No tratamento dos efeitos da alienação parental, a mediação familiar e a terapia desempenham um papel essencial. De acordo com o psicólogo Matheus Karounis, "a mediação familiar possibilita que os pais encontrem formas construtivas de se comunicar e resolver conflitos, sempre com o foco no bem-estar da criança." Ele também enfatiza que a terapia familiar e individual auxilia no resgate de vínculos afetivos e no desenvolvimento de estratégias para reconstruir relacionamentos saudáveis.
Karounis ressalta a importância da intervenção não só no progenitor alienador, mas também na criança, que pode estar "em conflito com suas próprias emoções, muitas vezes com medo de desafiar o genitor alienador", pontua.
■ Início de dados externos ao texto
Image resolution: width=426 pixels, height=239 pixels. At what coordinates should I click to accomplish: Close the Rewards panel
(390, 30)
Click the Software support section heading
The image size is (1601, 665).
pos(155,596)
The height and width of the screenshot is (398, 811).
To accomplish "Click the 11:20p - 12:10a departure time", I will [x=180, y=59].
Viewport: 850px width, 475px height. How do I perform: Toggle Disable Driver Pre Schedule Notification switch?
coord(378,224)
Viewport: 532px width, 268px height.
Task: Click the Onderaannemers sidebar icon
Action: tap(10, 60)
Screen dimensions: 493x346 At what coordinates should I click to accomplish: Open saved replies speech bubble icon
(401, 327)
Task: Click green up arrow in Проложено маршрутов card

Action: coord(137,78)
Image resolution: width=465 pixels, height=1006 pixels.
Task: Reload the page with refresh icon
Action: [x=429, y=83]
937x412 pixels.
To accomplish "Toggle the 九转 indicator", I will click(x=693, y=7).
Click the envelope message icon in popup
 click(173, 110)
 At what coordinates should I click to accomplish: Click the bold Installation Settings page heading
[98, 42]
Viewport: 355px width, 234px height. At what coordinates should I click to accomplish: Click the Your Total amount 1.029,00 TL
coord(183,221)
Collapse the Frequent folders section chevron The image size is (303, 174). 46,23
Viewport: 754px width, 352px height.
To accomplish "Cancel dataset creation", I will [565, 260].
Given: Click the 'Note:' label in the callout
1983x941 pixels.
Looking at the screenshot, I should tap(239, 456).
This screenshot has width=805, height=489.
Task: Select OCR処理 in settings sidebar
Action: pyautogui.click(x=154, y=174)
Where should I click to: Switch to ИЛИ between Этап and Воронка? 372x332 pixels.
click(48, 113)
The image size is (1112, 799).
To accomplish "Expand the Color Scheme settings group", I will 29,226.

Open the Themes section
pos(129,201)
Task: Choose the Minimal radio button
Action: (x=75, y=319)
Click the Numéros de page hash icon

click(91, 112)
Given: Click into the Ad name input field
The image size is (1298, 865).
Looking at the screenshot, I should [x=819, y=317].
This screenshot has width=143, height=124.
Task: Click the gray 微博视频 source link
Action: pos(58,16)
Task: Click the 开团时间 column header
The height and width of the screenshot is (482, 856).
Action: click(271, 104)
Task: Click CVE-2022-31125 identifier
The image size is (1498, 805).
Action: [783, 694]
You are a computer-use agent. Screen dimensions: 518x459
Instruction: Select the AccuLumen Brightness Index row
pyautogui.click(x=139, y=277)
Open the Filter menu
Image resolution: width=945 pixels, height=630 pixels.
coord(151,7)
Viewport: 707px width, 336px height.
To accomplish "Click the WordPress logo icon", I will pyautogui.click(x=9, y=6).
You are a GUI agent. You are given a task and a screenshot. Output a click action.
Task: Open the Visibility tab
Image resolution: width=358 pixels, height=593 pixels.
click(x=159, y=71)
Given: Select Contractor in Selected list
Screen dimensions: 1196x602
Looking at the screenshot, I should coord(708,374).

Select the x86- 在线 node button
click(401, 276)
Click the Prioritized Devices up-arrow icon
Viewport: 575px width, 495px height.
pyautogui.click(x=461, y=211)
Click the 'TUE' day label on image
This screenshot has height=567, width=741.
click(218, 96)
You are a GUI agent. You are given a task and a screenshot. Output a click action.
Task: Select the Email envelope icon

O encaminhamento imediato para psicoterapia individual, tanto para o genitor alienado quanto para a criança, é crucial para minimizar os danos emocionais.
Além disso, o psicólogo sugere que "os pais devem realizar orientação parental ou, em uma melhor estratégia, terapia familiar para definir seus papéis frente aos filhos." Ele alerta que qualquer ruptura nesse processo, sem a devida segurança jurídica, pode prejudicar gravemente a criança.
Entre as estratégias para que o genitor alienado reconstrua o vínculo com a criança, Karounis destaca a importância da paciência, da persistência e da disponibilidade emocional. "Ouvir de forma aberta e sem julgamentos sobre o outro genitor é essencial", comenta ele, recomendando também que o genitor alienado promova um ambiente seguro, proporcionando à criança fatos que contestem as crenças impostas pelo alienador.
Os desafios emocionais para a criança, segundo Karounis, incluem "sentimentos de culpa, lealdade conflitante e confusão emocional", e se esses problemas não forem tratados, podem resultar em transtornos psicológicos de difícil tratamento, como ansiedade e depressão. Ele reforça que "a alienação parental pode ser revertida, mas requer um trabalho terapêutico intenso e persistente", com os danos emocionais sendo muitas vezes profundos e duradouros.